Most of these shares have stayed in the same hands, and it is thought that not much more than 5 per cent of the shares distributed to co-op members have been sold by the co-op members.

"Farmers don't sell shares," commented one source close to the company.

Since the 1996 restructuring, the co-op can reduce its stake in the plc to a minimum of 20 per cent without getting approval from its members.

While technically the sale of another portion of co-op-owned shares improves the liquidity of Kerry Group and increases the free float to close on 70 per cent, the reality is that the free float is closer to 50 per cent when the farmer-owned shares are taken into account.
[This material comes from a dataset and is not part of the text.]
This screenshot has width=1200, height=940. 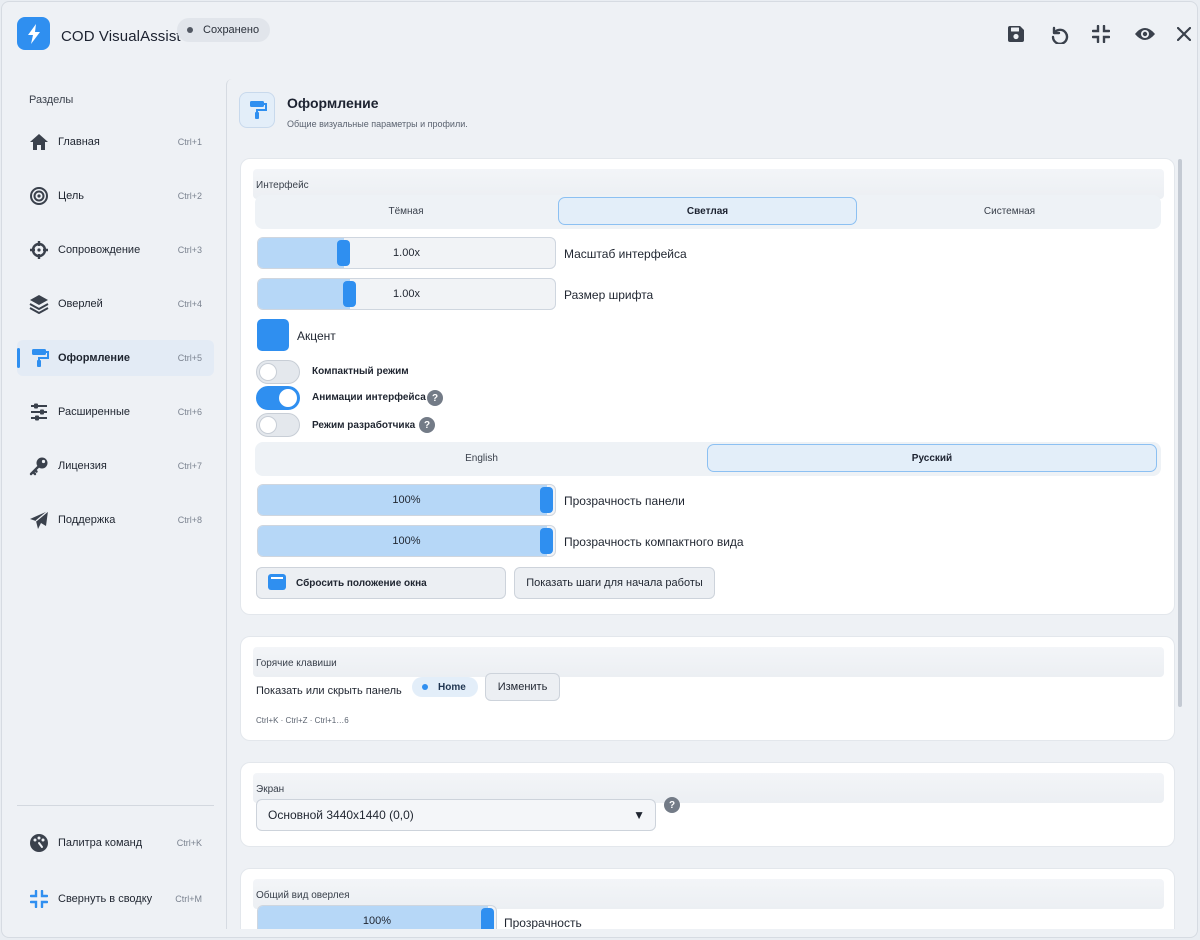 What do you see at coordinates (522, 687) in the screenshot?
I see `change-hotkey-button: Изменить` at bounding box center [522, 687].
The only way that Kerry Group itself can directly improve liquidity in its shares is to issue new equity, and the group has shown little inclination in the past to dilute existing shareholdings by selling new shares to institutional investors.

Kerry's €1.5 billion-plus worth of acquisitions in the past decade have been funded from debt, and that is likely to remain the strategy in the future.

The company's managing director, Mr Hugh Friel, recently said: "We have to keep our pencil sharp for future opportunities."